Rising interest rates coupled with today’s high home prices make it both less appealing and less affordable for new buyers to purchase a property. While the nationwide inventory of houses for sale is still recovering from the COVID-19 pandemic, the number of active listings is on the rise, up 18.7% compared to last June. This means that there’s shrinking demand at a time when inventory is rising, leading to less competition and more buying options for investors.
And since inflation is nowhere near tamed, there is a good chance mortgage rates will continue to rise as the Federal Reserve increases interest rates. Locking in lower fixed-mortgage rates today further solidifies your chances of combating inflation while also benefiting from passive income potential today and home appreciation over a longer time horizon.

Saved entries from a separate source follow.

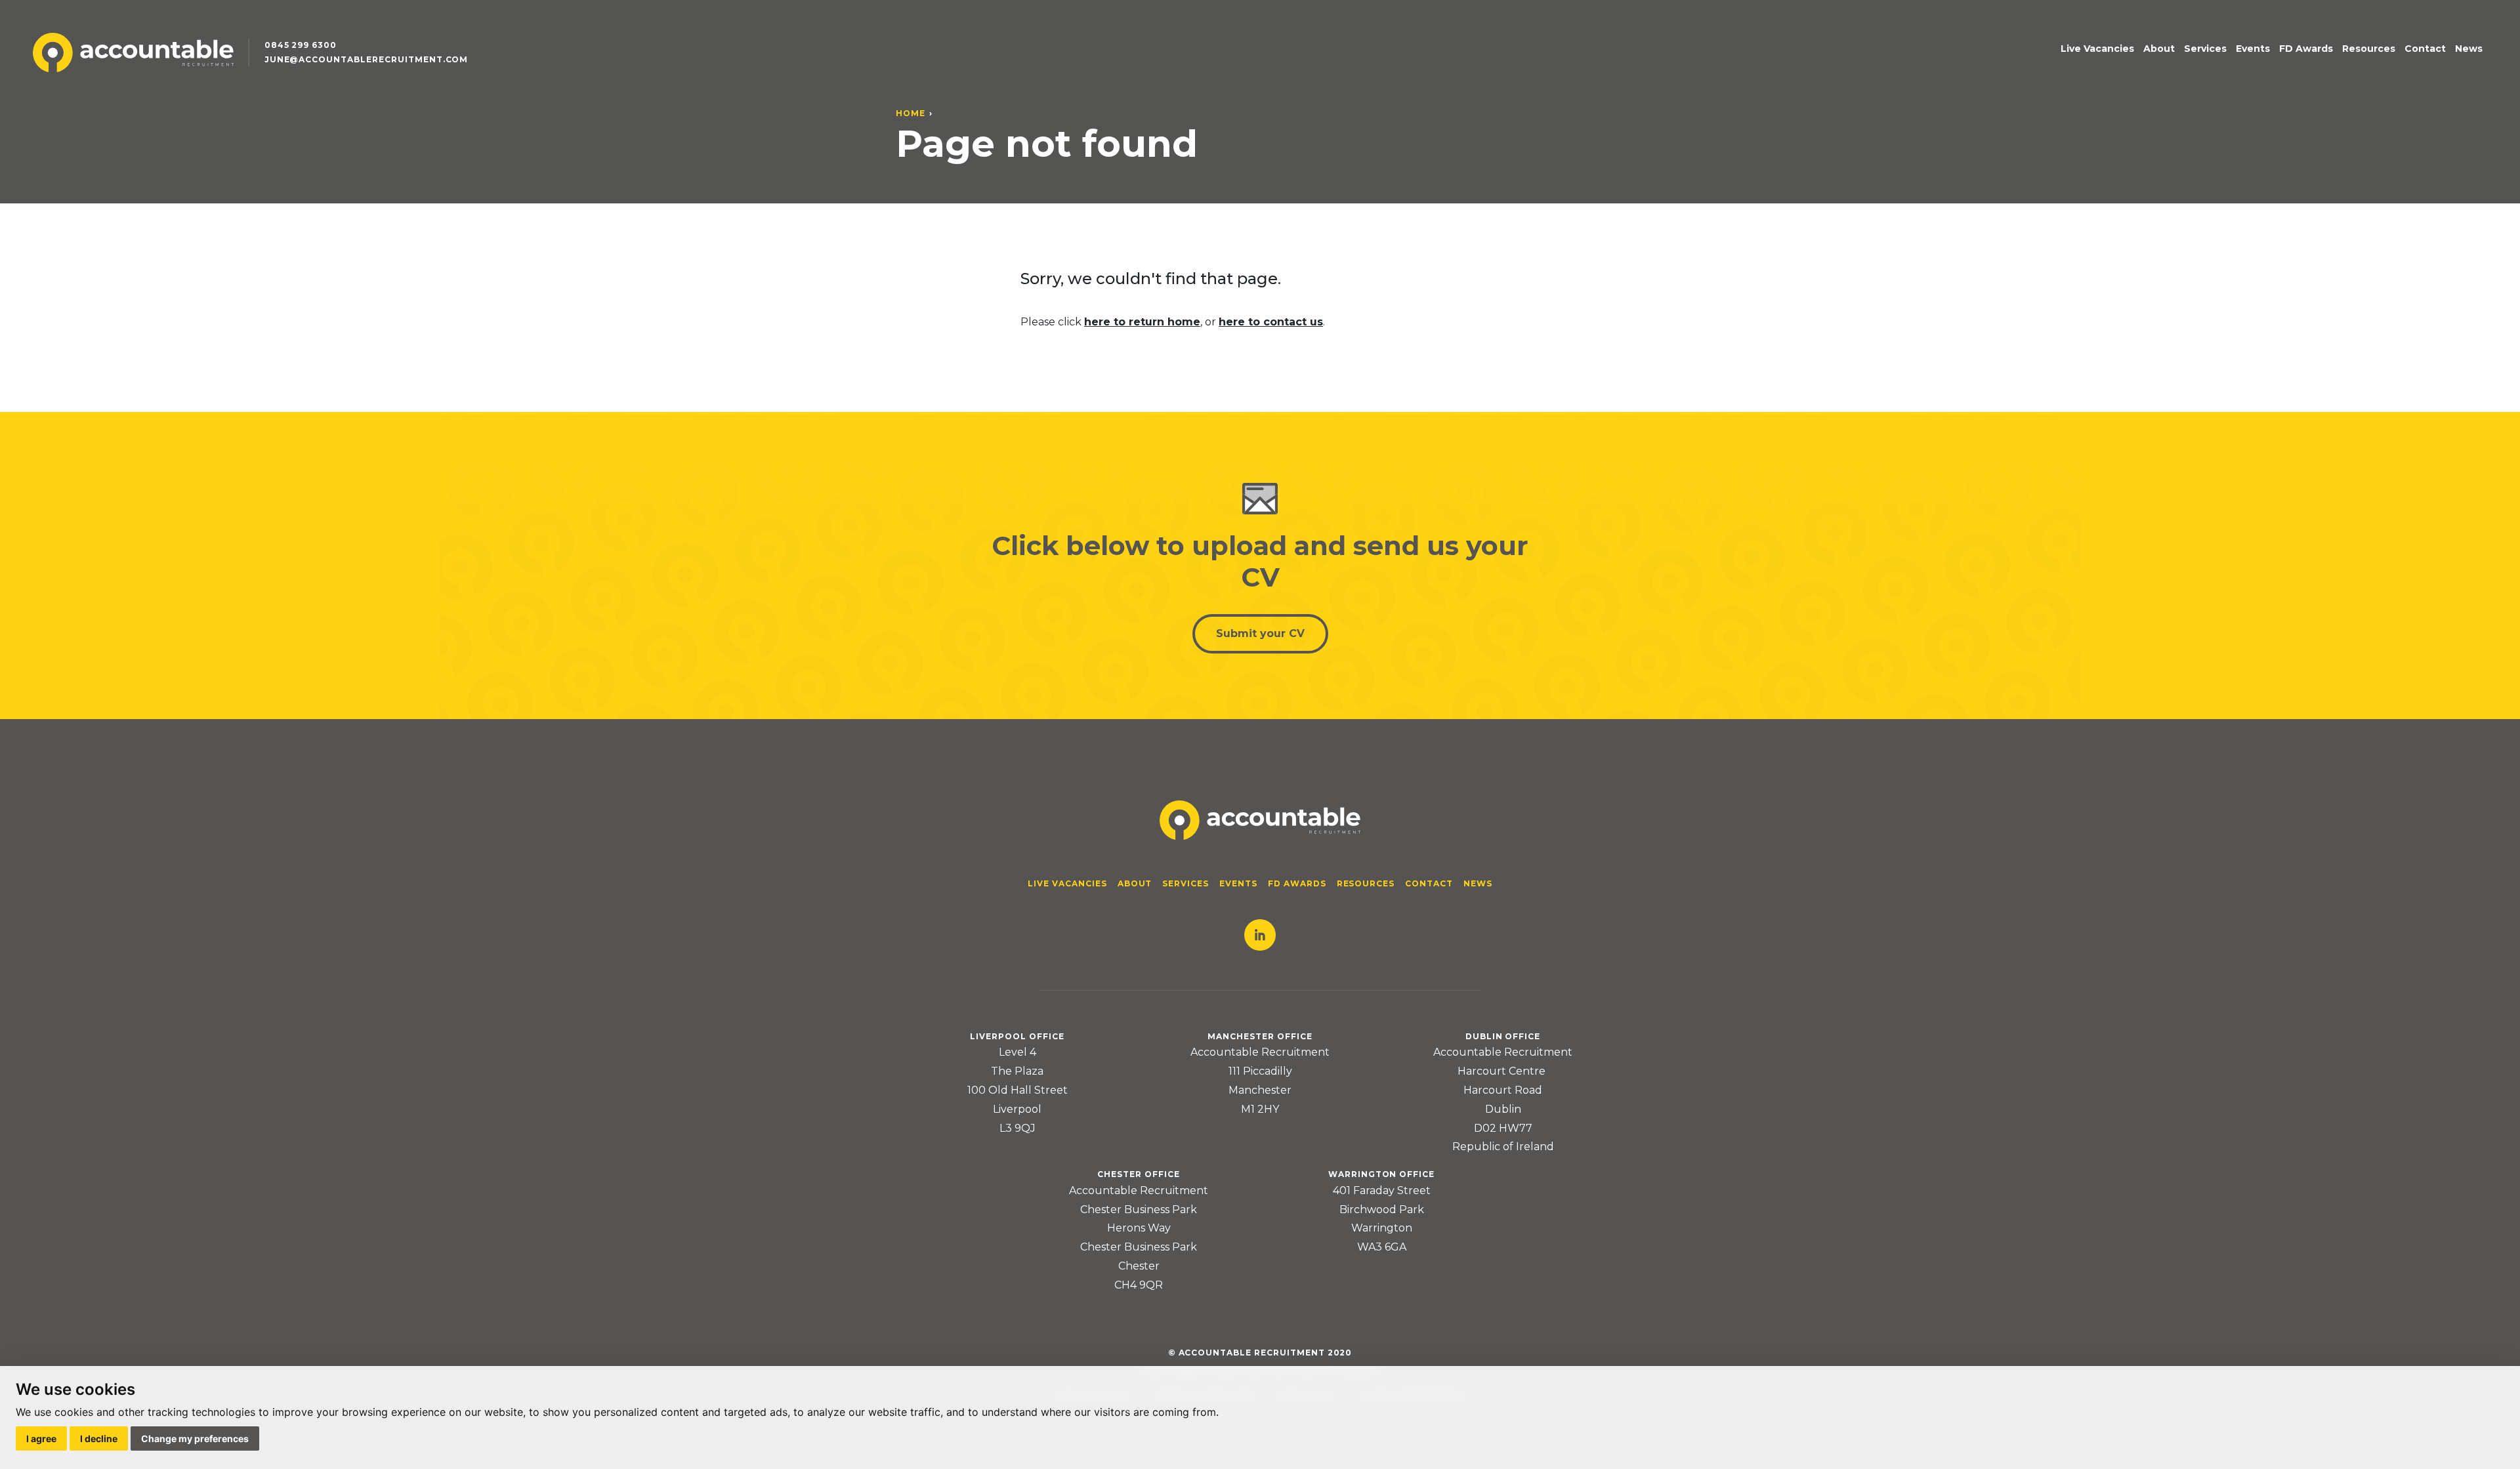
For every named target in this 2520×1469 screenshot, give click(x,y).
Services (2205, 48)
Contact (2425, 48)
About (2159, 48)
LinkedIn (1260, 935)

The key to doing this successfully is buying real estate in a high-demand market with ample job opportunities and low enough home prices to earn a positive cash flow. Major metro markets may be the first that come to mind when trying to check these boxes, but they are often met with high competition and prices. Instead, look for up-and-coming mid-tier markets. The mid-west and parts of the southeast are filled with high-demand rental areas with affordable home prices compared to neighboring metro markets. Low cash flow margins put you at risk in the event of a downturn in rental rates or prices and could leave you overleveraged. Always invest for cash flow first and keep the long-term benefits of owning rental real estate at the forefront of your strategy.